The issue here is that it returns a better result, but it hasn't traversed the entire solution tree. I have a feeling this is a default Prolog scheme I'm missing here.
So basically I want it to tell me "these two sets have the minimal difference".
Edit:
What are the pros and cons of using manual list iteration vs recursion through fail
This is a possible solution (the recursion through fail) except that it can not fail, since that won't return the best set.
I would generate the 30 objects list, sort it descending on weight, then pop objects off the sorted list one by one and put each into one or the other of the two sets, so that I get the minimal difference between the two sets on each step. Each time we add an element to a set, just add together their weights, to keep track of the set's weight. Start with two empty sets, each with a total weight of 0.
It won't be the best partition probably, but might come close to it.
A very straightforward implementation:
pair(A,B,A-B).
near_balanced_partition(L,S1,S2):-
maplist(weight,L,W), %// user-supplied predicate weight(+E,?W).
maplist(pair,W,L,WL),
keysort(WL,SL),
reverse(SL,SLR),
partition(SLR,0,[],0,[],S1,S2).
partition([],_,A,_,B,A,B).
partition([N-E|R],N1,L1,N2,L2,S1,S2):-
( abs(N2-N1-N) < abs(N1-N2-N)
-> N3 is N1+N,
partition(R,N3,[E|L1],N2,L2,S1,S2)
; N3 is N2+N,
partition(R,N1,L1,N3,[E|L2],S1,S2)
).
If you insist on finding the precise answer, you will have to generate all the partitions of your list into two sets. Then while generating, you'd keep the current best.
The most important thing left is to find the way to generate them iteratively.
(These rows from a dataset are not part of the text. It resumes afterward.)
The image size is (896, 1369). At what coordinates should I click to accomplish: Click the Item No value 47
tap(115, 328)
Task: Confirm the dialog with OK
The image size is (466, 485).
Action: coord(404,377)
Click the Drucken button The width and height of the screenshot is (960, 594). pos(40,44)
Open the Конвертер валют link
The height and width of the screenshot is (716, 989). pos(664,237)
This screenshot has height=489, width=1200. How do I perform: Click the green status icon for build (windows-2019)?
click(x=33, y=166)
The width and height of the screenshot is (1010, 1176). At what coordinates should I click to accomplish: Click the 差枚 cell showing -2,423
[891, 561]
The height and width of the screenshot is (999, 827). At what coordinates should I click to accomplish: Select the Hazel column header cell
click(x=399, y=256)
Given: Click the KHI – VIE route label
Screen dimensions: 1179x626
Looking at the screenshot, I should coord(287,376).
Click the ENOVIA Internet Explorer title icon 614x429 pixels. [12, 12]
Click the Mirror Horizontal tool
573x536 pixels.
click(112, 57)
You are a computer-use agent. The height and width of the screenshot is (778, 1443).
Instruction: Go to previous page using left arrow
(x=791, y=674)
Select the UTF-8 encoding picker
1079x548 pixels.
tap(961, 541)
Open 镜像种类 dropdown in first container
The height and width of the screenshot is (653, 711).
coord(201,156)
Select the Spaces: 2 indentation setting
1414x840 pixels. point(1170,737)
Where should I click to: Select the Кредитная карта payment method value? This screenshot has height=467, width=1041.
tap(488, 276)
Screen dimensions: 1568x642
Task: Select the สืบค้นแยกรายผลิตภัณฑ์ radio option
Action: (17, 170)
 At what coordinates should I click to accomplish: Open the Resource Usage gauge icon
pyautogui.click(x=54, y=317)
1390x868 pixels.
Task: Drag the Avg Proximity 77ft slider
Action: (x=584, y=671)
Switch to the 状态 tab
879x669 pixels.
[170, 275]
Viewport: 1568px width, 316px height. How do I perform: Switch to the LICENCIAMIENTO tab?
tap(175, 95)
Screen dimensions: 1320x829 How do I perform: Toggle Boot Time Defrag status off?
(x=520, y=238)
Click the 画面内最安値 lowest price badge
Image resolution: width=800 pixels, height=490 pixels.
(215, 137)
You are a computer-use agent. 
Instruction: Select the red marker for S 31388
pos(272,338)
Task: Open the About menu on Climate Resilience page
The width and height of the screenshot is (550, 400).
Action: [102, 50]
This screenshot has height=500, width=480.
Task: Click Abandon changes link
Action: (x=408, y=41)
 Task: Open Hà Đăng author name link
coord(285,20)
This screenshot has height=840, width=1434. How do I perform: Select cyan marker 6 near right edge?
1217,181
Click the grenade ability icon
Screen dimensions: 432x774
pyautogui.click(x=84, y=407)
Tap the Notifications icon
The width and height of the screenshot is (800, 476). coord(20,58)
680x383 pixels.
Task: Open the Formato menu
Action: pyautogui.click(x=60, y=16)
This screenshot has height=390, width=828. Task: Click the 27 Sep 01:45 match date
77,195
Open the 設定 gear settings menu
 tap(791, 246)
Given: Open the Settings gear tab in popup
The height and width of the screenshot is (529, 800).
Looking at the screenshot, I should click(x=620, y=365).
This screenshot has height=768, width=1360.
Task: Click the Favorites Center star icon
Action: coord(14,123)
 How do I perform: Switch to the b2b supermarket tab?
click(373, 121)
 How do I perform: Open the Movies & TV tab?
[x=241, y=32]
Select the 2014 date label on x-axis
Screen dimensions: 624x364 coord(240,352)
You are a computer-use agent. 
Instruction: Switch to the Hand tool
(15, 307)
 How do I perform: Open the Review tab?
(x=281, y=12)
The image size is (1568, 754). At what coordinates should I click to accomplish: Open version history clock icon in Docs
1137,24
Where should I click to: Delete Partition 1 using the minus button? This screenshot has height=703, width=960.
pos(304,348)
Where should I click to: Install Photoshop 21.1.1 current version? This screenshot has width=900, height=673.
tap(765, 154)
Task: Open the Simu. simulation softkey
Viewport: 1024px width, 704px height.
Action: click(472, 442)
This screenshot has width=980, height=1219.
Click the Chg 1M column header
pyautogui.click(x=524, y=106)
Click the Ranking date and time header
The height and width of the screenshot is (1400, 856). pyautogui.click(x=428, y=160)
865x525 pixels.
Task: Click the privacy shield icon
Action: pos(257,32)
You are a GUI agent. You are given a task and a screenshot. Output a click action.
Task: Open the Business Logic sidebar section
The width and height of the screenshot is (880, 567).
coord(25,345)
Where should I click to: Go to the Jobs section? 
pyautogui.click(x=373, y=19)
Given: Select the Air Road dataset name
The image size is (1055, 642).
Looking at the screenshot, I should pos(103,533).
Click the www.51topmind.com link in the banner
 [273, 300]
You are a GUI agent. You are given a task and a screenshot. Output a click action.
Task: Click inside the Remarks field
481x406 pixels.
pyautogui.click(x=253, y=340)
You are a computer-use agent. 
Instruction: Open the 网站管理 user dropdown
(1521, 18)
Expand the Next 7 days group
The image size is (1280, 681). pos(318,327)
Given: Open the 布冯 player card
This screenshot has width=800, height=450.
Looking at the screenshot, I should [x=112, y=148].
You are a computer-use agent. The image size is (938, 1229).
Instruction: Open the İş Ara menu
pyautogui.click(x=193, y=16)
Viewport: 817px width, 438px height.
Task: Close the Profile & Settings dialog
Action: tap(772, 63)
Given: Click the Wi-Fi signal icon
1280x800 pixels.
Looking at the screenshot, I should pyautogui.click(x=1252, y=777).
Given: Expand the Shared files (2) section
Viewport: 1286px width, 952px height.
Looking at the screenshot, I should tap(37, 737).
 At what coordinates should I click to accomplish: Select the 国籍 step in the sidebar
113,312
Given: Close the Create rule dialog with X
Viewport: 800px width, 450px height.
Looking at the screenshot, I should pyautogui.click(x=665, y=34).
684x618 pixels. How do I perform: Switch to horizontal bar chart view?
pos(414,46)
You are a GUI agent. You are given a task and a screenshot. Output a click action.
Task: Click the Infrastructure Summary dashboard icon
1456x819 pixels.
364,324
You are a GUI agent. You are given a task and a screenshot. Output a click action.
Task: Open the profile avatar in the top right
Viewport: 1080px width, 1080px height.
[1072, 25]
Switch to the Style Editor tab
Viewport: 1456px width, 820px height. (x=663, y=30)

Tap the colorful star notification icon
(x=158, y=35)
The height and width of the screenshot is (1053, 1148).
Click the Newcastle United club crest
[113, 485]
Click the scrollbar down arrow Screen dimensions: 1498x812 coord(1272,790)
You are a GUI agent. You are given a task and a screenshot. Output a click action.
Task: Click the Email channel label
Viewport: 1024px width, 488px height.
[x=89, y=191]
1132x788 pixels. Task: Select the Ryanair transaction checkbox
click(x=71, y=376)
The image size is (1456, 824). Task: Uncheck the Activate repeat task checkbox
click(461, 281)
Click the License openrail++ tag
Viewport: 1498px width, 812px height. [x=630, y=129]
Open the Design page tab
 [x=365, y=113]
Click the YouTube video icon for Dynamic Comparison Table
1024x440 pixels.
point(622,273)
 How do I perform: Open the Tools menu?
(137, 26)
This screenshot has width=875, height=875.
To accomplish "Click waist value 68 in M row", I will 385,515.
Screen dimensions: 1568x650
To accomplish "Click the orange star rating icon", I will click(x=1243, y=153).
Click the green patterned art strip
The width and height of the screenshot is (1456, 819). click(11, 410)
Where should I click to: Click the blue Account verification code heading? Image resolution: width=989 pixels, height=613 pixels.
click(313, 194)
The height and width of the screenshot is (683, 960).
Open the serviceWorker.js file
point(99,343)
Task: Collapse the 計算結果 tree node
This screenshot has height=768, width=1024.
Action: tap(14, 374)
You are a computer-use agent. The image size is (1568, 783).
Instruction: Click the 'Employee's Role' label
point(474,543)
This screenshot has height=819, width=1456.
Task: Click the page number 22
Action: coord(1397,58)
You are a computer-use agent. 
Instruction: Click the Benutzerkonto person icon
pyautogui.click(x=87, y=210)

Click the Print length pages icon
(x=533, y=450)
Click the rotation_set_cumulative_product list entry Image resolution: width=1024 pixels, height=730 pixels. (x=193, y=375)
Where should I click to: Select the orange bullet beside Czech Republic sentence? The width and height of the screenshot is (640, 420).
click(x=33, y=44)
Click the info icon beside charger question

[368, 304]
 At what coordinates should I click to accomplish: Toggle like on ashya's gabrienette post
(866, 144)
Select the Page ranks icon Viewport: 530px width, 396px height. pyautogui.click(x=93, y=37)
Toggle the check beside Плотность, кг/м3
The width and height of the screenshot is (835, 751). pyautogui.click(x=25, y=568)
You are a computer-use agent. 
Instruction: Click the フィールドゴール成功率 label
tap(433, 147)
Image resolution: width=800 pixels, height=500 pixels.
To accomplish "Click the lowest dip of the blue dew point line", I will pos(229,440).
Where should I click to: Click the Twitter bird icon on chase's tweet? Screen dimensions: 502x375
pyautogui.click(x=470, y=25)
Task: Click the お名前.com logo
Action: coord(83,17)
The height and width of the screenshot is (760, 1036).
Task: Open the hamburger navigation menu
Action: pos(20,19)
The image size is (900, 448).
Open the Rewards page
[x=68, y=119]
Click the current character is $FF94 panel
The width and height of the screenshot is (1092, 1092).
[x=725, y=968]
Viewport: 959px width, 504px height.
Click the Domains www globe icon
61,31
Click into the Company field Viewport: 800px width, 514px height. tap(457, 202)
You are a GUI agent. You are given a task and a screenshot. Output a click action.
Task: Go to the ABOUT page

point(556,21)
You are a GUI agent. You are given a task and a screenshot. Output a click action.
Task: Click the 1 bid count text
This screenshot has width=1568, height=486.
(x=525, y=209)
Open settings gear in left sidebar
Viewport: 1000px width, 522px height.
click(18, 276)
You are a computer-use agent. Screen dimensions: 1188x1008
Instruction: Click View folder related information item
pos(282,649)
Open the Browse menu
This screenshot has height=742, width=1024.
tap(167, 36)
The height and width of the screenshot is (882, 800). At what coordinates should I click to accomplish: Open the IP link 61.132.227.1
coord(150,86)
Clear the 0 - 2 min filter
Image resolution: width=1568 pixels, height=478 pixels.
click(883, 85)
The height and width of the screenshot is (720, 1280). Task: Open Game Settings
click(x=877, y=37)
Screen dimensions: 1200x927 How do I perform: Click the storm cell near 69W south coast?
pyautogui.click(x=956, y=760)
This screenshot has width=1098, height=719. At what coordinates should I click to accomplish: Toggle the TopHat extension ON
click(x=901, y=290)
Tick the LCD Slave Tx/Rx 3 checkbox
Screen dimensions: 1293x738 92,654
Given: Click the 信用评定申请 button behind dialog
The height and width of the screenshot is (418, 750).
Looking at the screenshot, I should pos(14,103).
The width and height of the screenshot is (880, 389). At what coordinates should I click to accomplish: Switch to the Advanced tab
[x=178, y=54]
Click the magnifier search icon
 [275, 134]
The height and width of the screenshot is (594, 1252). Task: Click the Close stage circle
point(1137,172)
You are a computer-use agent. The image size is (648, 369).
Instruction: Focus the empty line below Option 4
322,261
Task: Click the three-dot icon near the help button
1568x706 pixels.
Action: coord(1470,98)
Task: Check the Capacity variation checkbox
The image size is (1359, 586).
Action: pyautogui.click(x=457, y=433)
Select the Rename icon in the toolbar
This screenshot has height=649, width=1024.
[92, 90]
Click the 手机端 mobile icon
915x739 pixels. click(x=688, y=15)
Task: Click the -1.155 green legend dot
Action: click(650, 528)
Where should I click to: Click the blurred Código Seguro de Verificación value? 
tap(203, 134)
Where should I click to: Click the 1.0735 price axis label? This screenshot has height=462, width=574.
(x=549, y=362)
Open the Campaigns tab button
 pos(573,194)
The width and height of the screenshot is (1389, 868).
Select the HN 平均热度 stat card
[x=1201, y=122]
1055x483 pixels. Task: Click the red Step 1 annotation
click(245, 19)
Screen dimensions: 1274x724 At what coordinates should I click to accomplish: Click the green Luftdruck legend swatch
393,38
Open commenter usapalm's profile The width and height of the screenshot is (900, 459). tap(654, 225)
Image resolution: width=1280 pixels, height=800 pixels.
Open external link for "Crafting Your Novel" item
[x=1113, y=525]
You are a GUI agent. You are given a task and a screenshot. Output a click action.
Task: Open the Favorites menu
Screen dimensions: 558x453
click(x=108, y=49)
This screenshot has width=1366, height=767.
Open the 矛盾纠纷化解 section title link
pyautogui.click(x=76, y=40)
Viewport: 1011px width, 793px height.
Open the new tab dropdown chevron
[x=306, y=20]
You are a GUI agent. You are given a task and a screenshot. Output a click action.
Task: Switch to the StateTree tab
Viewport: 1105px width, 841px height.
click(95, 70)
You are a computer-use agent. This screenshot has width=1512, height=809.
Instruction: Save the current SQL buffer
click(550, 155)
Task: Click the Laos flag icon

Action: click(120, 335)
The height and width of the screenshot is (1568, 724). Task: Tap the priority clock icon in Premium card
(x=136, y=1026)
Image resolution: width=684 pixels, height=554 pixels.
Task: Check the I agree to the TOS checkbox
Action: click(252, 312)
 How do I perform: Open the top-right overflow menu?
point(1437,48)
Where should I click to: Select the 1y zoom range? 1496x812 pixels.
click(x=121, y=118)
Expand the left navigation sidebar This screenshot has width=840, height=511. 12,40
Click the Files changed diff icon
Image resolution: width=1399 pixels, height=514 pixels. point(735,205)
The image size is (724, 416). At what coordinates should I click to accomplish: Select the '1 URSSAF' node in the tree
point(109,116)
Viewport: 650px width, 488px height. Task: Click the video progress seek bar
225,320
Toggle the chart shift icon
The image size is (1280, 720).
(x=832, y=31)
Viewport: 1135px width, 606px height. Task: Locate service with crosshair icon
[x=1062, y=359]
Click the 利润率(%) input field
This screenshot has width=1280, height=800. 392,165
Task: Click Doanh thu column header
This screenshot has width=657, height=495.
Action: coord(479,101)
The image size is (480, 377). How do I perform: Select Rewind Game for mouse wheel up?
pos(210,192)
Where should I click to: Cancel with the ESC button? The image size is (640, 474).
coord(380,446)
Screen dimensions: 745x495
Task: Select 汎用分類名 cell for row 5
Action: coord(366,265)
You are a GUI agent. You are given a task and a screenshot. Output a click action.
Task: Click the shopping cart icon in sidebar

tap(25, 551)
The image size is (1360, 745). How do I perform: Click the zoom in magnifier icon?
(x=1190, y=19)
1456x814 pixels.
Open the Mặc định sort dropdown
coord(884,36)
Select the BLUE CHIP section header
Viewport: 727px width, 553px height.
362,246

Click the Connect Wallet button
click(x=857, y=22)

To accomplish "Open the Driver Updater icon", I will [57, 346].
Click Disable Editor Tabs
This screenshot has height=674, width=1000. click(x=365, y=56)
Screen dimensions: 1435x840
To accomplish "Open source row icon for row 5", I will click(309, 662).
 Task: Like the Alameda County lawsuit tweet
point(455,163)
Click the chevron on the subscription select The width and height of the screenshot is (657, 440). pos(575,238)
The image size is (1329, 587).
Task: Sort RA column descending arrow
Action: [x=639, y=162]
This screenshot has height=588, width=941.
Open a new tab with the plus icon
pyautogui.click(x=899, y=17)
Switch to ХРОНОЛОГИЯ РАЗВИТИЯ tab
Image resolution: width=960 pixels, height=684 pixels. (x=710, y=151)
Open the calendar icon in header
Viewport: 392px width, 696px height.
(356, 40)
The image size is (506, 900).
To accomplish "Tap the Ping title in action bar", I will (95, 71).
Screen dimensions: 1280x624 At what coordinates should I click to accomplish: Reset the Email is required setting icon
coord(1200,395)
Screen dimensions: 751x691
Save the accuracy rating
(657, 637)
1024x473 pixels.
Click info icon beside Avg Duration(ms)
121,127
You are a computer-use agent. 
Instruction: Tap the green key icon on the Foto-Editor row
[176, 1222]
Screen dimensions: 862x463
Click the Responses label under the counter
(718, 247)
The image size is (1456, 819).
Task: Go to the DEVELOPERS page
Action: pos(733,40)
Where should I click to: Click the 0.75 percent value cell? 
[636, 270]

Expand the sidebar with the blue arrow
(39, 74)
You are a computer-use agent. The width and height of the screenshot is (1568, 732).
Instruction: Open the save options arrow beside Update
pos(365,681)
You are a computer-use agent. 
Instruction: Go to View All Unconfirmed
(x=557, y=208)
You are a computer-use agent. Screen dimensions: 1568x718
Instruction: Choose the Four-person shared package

A given object is either included in the first subset, or the second (you don't mention whether they're all different; let's assume they are). We thus have a 30-bit number that represents the partition. This allows us to enumerate them independently, so our state is minimal. For 30 objects there will be 2^30 ~= 10^9 generated partitions.
exact_partition(L,S1,S2):-
maplist(weight,L,W), %// user-supplied predicate weight(+E,?W).
maplist(pair,W,L,WL),
keysort(WL,SL), %// not necessary here except for the aesthetics
length(L,Len), length(Num,Len), maplist(=(0),Num),
.....
You will have to implement the binary arithmetics to add 1 to Num on each step, and generate the two subsets from SL according to the new Num, possibly in one fused operation. For each freshly generated subset, it's easy to calculate its weight (this calculation too can be fused into the same generating operation):
maplist(pair,Ws,_,Subset1),
sumlist(Ws,Weight1),
.....
This binary number, Num, is all that represents our current position in the search space, together with the unchanging list SL. Thus the search will be iterative, i.e. running in constant space.